- Also known as: Duco; Dutso; V. Eliane;
- Born: Sarajevo, SR Bosnia and Herzegovina, SFR Yugoslavia
- Genres: Rock; pop rock; garage rock; alternative rock; gypsy style; electronic;
- Occupation: Musician
- Instruments: Vocals; keyboards; drums; percussion; sitar;
- Formerly of: Zabranjeno Pušenje; Sikter;

= Dušan Vranić =

Bosnian musician

Dušan Vranić, known by his nickname Duco, is a Bosnian musician who is a member of the Darko Rundek's band. Formerly, he was a member of a Bosnian garage rock band Zabranjeno Pušenje.

== Life and career ==
Vranić was born and raised in Sarajevo, SR Bosnia and Herzegovina. He is a self-taught musician.

In 1994, Vranić came to France with a pop-rock band Overdream. Next to him, the band members are Samir Ćeramida, Đani Pervan, Sejo Kovo, and Boris Bačvić. The band released their only studio album in 1996.

In 1996, Vranić accompanied Sejo Sexon and Elvis J. Kurtović, with whom he restarted band Zabranjeno Pušenje, disbanded in the early 1990s. He performed on their fifth studio album, Fildžan viška, which was released in 1997.

American singer-songwriter Michael Stipe hired Vranić and Đani Pervan to make remixes of two songs, "I've Been High" and "Beachball", from R.E.M.'s album Reveal (2001). The two of them did mentioned remixes under pseudonym Chef.

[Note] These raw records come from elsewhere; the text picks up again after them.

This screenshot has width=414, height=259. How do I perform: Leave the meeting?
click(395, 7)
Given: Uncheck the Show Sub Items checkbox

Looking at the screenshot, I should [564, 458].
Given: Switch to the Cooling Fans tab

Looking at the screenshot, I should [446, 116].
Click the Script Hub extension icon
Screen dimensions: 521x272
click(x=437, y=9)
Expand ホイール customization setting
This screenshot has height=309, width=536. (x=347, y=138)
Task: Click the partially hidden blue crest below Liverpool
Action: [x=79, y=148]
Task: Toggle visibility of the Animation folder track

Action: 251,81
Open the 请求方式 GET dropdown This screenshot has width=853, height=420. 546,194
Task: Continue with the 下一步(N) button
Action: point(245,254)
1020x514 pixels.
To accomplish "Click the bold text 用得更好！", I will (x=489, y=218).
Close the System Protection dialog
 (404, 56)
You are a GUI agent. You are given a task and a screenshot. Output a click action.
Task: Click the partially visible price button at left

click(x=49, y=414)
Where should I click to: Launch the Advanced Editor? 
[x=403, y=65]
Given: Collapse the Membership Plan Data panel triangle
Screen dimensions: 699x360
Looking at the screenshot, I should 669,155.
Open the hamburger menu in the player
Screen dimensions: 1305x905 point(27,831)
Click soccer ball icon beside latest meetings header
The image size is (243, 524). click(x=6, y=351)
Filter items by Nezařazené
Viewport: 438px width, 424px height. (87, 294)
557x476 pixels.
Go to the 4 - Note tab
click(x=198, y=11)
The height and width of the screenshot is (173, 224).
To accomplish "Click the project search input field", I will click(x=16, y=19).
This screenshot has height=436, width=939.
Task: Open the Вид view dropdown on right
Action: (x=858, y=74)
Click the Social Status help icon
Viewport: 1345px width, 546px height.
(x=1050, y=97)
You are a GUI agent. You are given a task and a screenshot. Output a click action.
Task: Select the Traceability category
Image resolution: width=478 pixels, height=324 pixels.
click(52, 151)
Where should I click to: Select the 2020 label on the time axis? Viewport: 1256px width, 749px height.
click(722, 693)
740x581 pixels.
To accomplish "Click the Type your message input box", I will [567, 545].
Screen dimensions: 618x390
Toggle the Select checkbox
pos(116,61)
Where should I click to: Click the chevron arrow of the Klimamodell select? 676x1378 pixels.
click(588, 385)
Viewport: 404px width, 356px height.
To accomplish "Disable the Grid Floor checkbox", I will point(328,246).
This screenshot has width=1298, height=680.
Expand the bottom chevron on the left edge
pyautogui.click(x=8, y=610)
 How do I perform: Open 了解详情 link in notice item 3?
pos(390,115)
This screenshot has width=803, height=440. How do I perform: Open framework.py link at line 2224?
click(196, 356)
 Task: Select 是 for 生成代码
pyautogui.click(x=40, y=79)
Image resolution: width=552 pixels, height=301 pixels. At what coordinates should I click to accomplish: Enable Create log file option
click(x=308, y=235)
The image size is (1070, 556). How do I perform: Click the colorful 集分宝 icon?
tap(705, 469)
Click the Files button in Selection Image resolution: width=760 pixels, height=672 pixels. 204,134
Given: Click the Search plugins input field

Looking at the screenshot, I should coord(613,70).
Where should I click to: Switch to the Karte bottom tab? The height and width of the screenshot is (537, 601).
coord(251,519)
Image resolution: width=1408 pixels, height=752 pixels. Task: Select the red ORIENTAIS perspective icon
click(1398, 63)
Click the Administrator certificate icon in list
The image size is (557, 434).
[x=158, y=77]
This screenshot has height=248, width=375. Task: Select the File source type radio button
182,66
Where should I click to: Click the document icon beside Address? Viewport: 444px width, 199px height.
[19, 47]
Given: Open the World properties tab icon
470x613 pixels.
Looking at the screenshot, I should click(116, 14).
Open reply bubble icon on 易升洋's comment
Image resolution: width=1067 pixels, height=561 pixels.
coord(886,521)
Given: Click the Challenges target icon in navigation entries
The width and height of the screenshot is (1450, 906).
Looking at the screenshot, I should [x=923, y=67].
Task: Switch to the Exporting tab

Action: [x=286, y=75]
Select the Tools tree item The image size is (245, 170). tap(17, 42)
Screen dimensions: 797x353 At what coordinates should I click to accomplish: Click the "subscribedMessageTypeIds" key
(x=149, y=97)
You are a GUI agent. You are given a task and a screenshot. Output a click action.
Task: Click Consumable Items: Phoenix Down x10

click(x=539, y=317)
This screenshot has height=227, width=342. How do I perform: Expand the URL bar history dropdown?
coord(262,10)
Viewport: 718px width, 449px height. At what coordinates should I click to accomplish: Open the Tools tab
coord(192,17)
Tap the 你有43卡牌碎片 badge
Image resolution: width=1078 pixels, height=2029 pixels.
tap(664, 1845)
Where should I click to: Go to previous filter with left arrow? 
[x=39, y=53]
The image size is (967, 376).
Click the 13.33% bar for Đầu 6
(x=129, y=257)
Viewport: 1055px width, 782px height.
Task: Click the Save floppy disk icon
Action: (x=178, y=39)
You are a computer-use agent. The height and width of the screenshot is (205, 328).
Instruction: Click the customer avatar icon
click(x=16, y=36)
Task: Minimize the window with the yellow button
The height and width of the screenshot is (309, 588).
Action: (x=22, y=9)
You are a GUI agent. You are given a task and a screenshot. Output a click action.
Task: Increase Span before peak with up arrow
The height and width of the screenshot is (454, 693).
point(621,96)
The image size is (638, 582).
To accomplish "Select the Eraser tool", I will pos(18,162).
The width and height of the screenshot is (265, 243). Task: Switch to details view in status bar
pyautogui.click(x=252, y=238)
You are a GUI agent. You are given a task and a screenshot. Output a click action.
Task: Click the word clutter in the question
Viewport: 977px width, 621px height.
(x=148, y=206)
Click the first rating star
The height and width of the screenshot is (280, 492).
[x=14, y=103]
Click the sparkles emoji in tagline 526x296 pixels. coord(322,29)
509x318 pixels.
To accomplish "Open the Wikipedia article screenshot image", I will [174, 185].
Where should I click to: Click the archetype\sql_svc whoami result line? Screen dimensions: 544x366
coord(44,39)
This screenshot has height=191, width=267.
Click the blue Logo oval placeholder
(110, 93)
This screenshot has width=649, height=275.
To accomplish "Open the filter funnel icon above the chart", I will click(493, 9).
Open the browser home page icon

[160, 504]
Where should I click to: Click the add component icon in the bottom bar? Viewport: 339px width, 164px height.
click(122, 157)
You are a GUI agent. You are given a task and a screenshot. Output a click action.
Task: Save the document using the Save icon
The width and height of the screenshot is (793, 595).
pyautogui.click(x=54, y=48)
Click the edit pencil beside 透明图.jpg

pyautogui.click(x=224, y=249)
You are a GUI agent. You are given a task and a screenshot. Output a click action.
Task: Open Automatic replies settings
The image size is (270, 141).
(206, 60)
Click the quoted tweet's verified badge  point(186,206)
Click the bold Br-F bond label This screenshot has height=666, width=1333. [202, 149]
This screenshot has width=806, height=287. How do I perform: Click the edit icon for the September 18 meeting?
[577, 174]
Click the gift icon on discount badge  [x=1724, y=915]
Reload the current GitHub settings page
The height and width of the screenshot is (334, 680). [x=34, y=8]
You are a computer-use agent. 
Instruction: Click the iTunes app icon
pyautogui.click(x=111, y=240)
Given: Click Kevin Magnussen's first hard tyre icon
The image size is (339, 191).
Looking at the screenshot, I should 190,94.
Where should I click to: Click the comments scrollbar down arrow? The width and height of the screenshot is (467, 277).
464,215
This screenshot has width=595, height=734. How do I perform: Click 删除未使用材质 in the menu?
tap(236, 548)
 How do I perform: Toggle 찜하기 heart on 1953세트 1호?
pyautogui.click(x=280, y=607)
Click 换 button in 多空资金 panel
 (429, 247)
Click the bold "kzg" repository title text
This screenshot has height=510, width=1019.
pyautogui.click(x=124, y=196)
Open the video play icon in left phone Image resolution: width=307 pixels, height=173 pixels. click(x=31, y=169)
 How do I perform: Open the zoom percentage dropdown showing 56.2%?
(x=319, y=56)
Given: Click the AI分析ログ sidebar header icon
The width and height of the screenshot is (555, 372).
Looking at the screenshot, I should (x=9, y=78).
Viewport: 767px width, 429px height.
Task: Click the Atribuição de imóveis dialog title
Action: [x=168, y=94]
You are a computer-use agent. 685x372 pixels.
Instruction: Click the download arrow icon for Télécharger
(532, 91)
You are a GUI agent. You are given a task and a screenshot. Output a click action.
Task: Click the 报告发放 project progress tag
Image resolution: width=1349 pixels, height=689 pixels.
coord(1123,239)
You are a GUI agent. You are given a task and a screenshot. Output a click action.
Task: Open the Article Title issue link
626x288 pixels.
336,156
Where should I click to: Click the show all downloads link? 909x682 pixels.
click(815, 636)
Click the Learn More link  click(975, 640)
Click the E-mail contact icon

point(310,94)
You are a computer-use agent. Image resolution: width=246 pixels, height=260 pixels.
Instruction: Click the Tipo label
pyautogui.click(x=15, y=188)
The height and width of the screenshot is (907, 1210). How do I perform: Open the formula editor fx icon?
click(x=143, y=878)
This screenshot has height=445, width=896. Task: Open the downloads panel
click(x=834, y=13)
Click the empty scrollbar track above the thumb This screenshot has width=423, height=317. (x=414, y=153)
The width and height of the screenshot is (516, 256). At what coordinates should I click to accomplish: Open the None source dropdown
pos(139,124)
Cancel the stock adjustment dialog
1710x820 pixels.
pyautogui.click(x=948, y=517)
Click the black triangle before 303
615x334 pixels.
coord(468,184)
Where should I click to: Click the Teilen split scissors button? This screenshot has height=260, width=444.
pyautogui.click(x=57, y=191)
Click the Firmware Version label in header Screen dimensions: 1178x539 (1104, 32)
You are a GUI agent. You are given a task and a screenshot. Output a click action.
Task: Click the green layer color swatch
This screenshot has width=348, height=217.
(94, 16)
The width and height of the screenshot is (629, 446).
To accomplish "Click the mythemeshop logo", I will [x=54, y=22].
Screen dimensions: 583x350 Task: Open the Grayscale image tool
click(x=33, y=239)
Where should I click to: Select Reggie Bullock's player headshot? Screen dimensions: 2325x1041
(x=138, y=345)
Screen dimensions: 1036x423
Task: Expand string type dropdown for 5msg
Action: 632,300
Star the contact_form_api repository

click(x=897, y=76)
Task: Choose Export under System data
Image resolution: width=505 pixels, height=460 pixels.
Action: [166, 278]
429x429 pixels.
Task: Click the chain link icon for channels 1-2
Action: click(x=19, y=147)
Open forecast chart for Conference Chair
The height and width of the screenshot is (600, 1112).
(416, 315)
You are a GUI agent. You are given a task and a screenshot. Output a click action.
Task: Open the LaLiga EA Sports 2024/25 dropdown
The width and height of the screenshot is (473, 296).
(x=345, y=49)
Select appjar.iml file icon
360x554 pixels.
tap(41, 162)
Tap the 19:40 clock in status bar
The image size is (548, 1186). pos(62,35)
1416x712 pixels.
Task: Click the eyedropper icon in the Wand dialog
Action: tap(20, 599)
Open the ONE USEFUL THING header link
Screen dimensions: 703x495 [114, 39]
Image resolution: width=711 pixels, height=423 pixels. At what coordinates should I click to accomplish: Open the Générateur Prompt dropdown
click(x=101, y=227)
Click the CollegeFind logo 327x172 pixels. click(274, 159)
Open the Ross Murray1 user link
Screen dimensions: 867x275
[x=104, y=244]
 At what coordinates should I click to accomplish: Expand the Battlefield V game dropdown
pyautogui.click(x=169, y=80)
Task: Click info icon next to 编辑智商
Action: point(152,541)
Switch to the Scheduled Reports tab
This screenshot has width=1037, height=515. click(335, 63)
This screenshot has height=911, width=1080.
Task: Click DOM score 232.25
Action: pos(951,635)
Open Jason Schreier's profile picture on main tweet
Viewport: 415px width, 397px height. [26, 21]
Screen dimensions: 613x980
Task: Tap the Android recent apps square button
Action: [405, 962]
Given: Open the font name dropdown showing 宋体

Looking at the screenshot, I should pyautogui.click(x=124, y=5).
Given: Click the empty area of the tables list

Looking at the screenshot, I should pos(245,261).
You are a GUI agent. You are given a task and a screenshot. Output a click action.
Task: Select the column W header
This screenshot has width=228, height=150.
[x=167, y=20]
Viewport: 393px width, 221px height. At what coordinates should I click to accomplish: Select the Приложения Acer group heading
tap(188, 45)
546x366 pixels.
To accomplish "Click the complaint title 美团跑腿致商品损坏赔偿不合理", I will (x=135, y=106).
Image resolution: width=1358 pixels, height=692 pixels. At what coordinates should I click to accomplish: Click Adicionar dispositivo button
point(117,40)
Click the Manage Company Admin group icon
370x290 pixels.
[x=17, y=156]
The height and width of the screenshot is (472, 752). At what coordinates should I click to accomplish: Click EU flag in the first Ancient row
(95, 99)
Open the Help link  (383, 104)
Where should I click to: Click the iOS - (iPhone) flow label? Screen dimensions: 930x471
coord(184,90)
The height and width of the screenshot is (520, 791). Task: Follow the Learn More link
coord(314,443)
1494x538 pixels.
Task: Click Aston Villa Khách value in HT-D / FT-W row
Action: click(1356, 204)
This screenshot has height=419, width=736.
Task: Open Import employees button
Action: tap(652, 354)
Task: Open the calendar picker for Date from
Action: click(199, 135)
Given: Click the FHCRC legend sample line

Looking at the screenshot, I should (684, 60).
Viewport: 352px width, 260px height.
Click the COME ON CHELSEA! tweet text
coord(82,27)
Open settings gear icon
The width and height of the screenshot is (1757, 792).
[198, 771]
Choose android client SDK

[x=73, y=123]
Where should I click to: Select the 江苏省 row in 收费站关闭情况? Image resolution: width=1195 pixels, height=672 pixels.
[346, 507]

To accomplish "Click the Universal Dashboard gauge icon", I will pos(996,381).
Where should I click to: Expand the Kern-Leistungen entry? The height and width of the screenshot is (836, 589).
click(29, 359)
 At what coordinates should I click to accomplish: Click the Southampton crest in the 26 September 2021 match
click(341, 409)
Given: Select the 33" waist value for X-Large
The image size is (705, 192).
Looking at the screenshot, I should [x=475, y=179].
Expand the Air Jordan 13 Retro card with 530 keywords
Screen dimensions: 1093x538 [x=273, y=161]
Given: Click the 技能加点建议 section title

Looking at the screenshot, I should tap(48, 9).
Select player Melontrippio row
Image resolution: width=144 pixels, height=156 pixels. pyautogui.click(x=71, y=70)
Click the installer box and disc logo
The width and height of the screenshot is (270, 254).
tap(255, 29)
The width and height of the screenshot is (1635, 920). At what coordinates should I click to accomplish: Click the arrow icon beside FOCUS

In 2001, Vranić accompanied Darko Rundek with whom he performed on his studio album Ruke (2002). Later, Vranić and Rundek founded Rundek Cargo Orkestar, as well as Rundek Cargo Trio. Three musicians, Vranić, Rundek, and a Swiss violinist Isabel Catala released two studio albums as Rundek Cargo Trio; Plavi avion (2010) and Mostovi (2015).

== Discography ==
- Overdream
- Overdream (1996)

- Zabranjeno pušenje
- Fildžan viška (1997)

- Darko Rundek & Cargo Orkestar
- Ruke (2002)
- Zagrebačka Magla: Plava turneja 2003 Live (2004)
- Mhm A-ha Oh Yeah Da-Da! (2006)
- Live u Domu omladine (2008)

- Rundek Cargo Trio
- Plavi Avion (2010)
- Mostovi (2015)
- Generacija '68 Soundtrack (2016)

- Dusan Vranic (2025)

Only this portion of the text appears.